**SELECTED EXCERPT**
Yes, I am now part of the most sought-after club with new sliders!
Thanks to the introduction of my “new” sled, and a little bit more confidence on the track, I’ve now slid the 1,455meter track in under 60 seconds…five times.
These five times have also been consistent, so since I slid my first sub-60 second (59.99 sec) on Thursday, I’ve slid each following run under a minute.
As you will soon find out, we have lots to talk about since my last post!
The excitement started during my first run (of three) on Thursday, where I skidded (and also got the living daylights hit out of me by Curve 18) to my first sub-60 second run. I was extremely excited, and even though my start was awful, I managed to PR.
The hit I got from 18/exit 19 managed to be directly on top of the same bruise I had received on Tuesday. Needless to say, it hurt. Even going that fast, the hit was the only thing I was thinking about on the final curve.
The rest of my sliding on Thursday was fine. The middle run was just as exciting as I PRed again (59.81) and this time, I did’t skid as much. My final run of the night was a 59.97.
Friday morning, I worked my second shift ever at the Crowne Plaza Resort and Golf Club of Lake Placid. I’m a server, but I’ve been starting as the “floater” and a busser.
After the adventure of GETTING to the hotel (located on top of a very steep hill with a very steep street leading up to it…in the snow…on the ice…in a Honda Civic) I was able to settle in better today.
I finally got my “code” that enables me to put in orders, so I served for the first time. Well, I served for a bit in high school. But by a bit, I mean for two weeks. I only served about 5 tables today, but it was still kind of crazy! Hopefully this weekend I can do better!
The upside of working is, of course, money. It’s not as much as I’m used to (the whole tip thing throws it off, since breakfast doesn’t tip as well and I only had the five tables) but still, it’s valuable funds that will go mostly towards skeleton, the rest towards my car.
The downside is being on my feet for 5-6 hours straight in the morning, then coming back to the OTC and having to work out, then slide later that night. I will be honest, I did not do a workout yesterday or today, since I was pretty exhausted and my feet hurt, but I need to tough it up and get to my normal workouts.
Friday was another busy day at work, but I left at noon. Since I hadn’t had much to eat since 5:30am, I stopped immediately in the cafeteria at the OTC to scoff some lunch before I donned my spandex shorts for a dip in the ice bath.

**PROBLEM STATEMENT**
For each statement, answer yes or no on whether it agrees with the skeleton sliding blog post above, and quote the deciding words of the post. (a) The author's first run under a minute took 59.99 seconds. (b) The author's last run on Thursday was the fastest of that night. (c) Most of the money earned at the hotel will go toward the author's car.

**SUPPLIED DATA**
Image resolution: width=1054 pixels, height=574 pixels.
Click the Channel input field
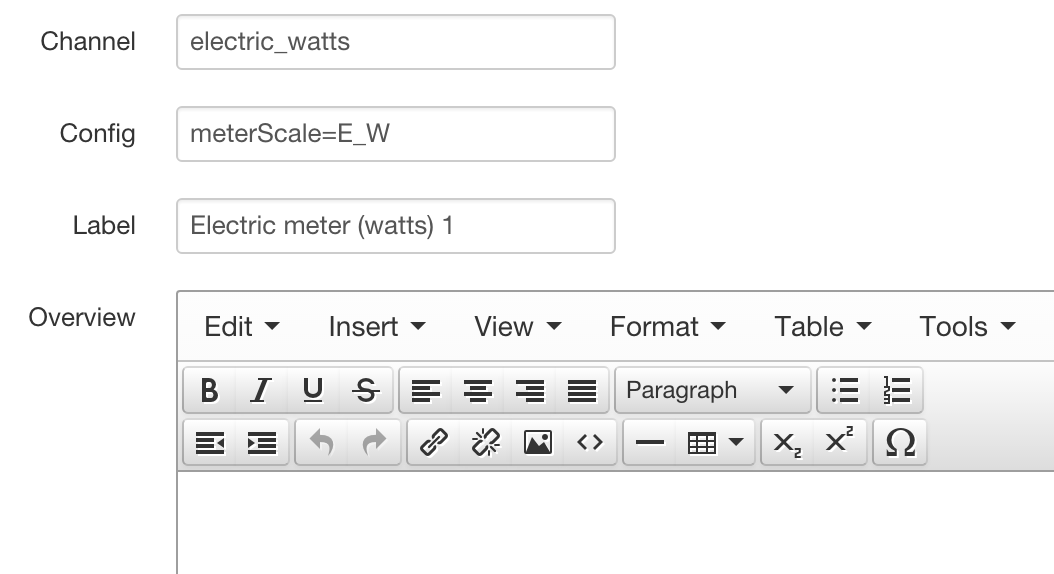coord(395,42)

---

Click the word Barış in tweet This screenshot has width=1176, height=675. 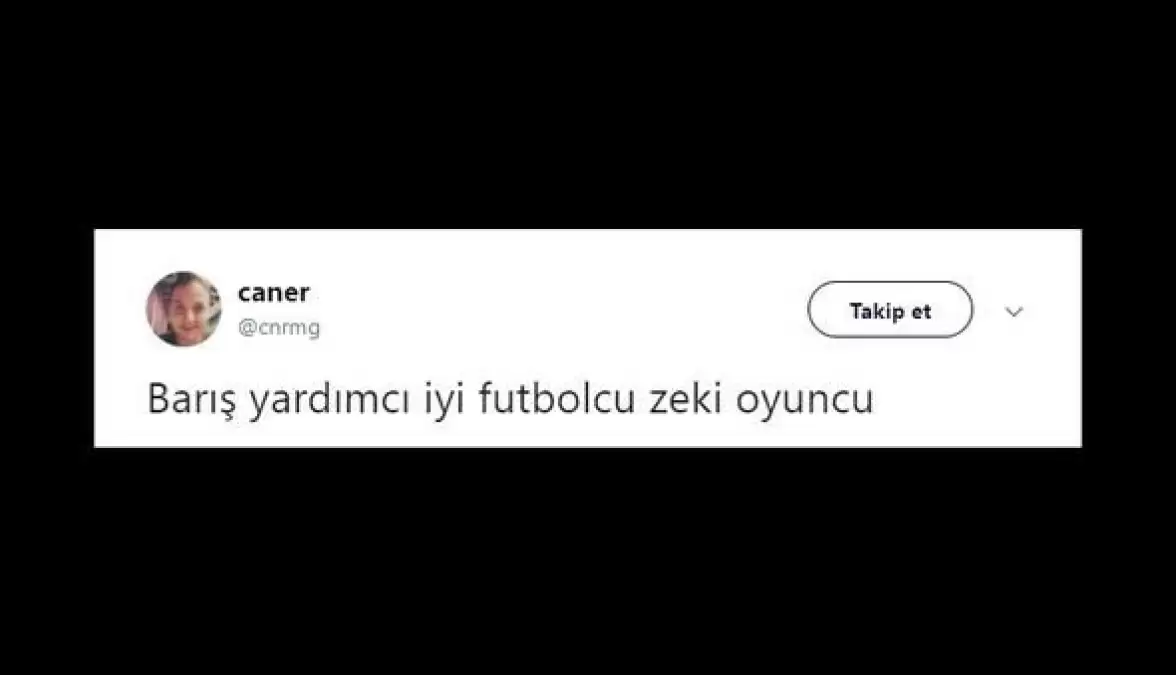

**TASK ANSWER**
(a) Yes: "I slid my first sub-60 second (59.99 sec) on Thursday"
(b) No: "I PRed again (59.81)" and "My final run of the night was a 59.97."
(c) No: "valuable funds that will go mostly towards skeleton, the rest towards my car."